Aim of the exercise - Could you output each line of the data that follows exactly?
== Segment start ==
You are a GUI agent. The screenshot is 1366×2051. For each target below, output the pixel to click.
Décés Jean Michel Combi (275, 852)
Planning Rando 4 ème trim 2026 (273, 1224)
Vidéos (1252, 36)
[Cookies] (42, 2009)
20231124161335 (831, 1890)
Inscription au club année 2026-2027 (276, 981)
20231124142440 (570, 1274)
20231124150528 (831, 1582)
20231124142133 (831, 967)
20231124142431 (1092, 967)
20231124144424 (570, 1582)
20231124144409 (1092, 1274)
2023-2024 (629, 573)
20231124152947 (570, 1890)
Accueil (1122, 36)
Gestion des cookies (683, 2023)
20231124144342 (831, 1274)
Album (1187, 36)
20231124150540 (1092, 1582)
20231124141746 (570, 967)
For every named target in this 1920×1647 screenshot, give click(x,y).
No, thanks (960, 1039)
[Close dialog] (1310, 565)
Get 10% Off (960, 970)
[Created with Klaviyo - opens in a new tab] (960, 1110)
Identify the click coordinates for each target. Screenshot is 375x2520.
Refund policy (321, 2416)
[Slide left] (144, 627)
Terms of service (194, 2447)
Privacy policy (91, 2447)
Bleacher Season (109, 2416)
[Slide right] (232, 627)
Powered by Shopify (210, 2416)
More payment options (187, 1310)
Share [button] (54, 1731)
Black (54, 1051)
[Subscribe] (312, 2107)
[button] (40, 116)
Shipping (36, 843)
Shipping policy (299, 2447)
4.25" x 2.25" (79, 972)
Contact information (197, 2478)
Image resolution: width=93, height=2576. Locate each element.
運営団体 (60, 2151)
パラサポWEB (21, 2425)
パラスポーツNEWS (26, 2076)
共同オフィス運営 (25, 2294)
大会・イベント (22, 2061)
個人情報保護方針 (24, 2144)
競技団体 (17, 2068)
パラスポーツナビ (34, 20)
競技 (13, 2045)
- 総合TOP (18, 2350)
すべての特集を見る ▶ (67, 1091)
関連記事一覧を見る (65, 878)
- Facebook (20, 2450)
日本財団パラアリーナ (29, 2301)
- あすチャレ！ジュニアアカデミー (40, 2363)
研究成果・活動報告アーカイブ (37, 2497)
== Segment end ==
Solution for this exercise -
You are a GUI agent. The screenshot is 1366×2051. For each target below, output the pixel to click.
Décés Jean Michel Combi (275, 852)
Planning Rando 4 ème trim 2026 (273, 1224)
Vidéos (1252, 36)
[Cookies] (42, 2009)
20231124161335 (831, 1890)
Inscription au club année 2026-2027 (276, 981)
20231124142440 (570, 1274)
20231124150528 (831, 1582)
20231124142133 (831, 967)
20231124142431 (1092, 967)
20231124144424 (570, 1582)
20231124144409 (1092, 1274)
2023-2024 (629, 573)
20231124152947 (570, 1890)
Accueil (1122, 36)
Gestion des cookies (683, 2023)
20231124144342 (831, 1274)
Album (1187, 36)
20231124150540 (1092, 1582)
20231124141746 (570, 967)
For every named target in this 1920×1647 screenshot, give click(x,y).
No, thanks (960, 1039)
[Close dialog] (1310, 565)
Get 10% Off (960, 970)
[Created with Klaviyo - opens in a new tab] (960, 1110)
Identify the click coordinates for each target. Screenshot is 375x2520.
Refund policy (321, 2416)
[Slide left] (144, 627)
Terms of service (194, 2447)
Privacy policy (91, 2447)
Bleacher Season (109, 2416)
[Slide right] (232, 627)
Powered by Shopify (210, 2416)
More payment options (187, 1310)
Share [button] (54, 1731)
Black (54, 1051)
[Subscribe] (312, 2107)
[button] (40, 116)
Shipping (36, 843)
Shipping policy (299, 2447)
4.25" x 2.25" (79, 972)
Contact information (197, 2478)
Image resolution: width=93, height=2576. Locate each element.
運営団体 (60, 2151)
パラサポWEB (21, 2425)
パラスポーツNEWS (26, 2076)
共同オフィス運営 (25, 2294)
大会・イベント (22, 2061)
個人情報保護方針 (24, 2144)
競技団体 (17, 2068)
パラスポーツナビ (34, 20)
競技 (13, 2045)
- 総合TOP (18, 2350)
すべての特集を見る ▶ (67, 1091)
関連記事一覧を見る (65, 878)
- Facebook (20, 2450)
日本財団パラアリーナ (29, 2301)
- あすチャレ！ジュニアアカデミー (40, 2363)
研究成果・活動報告アーカイブ (37, 2497)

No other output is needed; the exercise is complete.